12/7 update: The Whatcom County Council rescheduled discussion of the Yew Street rezone to its Feb. 28 meeting.
The current Whatcom County Council’s approach to avoiding land use lawsuits is to zone and rezone to accommodate developers at the expense of the public trust.
A good example is the recurring attempts to allow subdivision development along the Yew Street corridor in the Lake Padden watershed, an area shared by both County and City of Bellingham jurisdictions.
Tonight, Dec. 6 at 7 PM, the County Council holds a public hearing to allow more development despite the City’s past opposition to denser development and promises to sue in opposition.
In a Bellingham Herald article on Monday, Dec. 5, Jared Paben reported that, “City Planning Director Jeff Thomas sent a Dec. 1 letter to the County Council reiterating the city’s opposition to the Yew Street Road urban-growth area at this time.
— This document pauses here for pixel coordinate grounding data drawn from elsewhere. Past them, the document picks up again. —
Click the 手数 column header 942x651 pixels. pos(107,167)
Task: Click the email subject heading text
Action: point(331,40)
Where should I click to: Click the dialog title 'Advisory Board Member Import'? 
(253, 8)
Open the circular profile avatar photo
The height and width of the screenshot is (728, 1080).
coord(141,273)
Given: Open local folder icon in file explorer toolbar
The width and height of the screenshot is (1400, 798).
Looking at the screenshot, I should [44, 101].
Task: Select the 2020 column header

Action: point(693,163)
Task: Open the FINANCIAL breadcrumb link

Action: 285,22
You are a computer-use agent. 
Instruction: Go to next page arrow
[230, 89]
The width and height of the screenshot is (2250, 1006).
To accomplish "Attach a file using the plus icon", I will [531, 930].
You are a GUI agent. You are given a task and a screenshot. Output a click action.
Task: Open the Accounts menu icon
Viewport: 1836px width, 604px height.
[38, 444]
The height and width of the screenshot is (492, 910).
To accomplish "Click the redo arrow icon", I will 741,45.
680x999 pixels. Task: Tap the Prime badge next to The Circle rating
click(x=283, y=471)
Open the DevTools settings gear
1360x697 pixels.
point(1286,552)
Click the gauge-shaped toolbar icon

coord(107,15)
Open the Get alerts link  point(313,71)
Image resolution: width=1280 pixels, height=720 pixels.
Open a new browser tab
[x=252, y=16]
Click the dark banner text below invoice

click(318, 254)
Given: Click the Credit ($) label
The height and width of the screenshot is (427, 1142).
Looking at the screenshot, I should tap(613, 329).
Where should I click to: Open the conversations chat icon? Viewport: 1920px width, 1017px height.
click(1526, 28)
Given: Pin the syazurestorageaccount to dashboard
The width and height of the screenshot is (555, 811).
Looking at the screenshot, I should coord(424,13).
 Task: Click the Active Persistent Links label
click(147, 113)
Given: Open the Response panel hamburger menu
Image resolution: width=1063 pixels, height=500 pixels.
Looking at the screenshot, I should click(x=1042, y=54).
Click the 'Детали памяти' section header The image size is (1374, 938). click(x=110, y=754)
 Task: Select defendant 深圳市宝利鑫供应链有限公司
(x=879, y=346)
In 2007, the City Council then rejected annexing the then-urban-zoned land.
“’A city study at the time found that if the city annexed the land, it would spend $30 million more than it collected in revenue from the properties over a 20-year period,’ Thomas wrote.”
In a letter to the County Council, People for Lake Padden director Betsy Gross yesterday wrote, “Several years ago, the Lake Padden watershed was given a watershed protection designation, the area was removed from Urban Growth Area status, and a portion of this area was rezoned as an urban reserve, in order to protect the lake from degradation. It would therefore be unwise to undo these decisions without taking into account their potential for negative impacts on the lake.”
The protection, of course, was done by the “old” County Council which was more receptive to protecting the public trust throughout the county; the current Council has been more receptive to development interests active in the Yew Street area-- and the issue of rezoning for higher density keeps coming up.
The fact that current County Executive Pete Kremen, who supported the urban reserve zoning, will be replacing pro-development councilmember Tony Larson next year may have something to do with this holiday-season effort to rezone the area.
In any case, this is a classic case of development interests being put before the public’s interest. The public benefits don’t pencil out economically, nor do they make environmental sense.
That’s pointed out by Betsy Gross of People for Lake Padden, where citizens are taking water samples and Western Washington University interns are doing water quality analysis of the lake and land use studies of the watershed.
Lummi Nation Natural Resources Director Merle Jefferson used a good phrase to describe how the tribe would be assessing the full range of scientific, economic and social issues associated with the coal export facility proposed for Cherry Point. He said the tribe would be pursuing a “knowledge-based decision-making process.”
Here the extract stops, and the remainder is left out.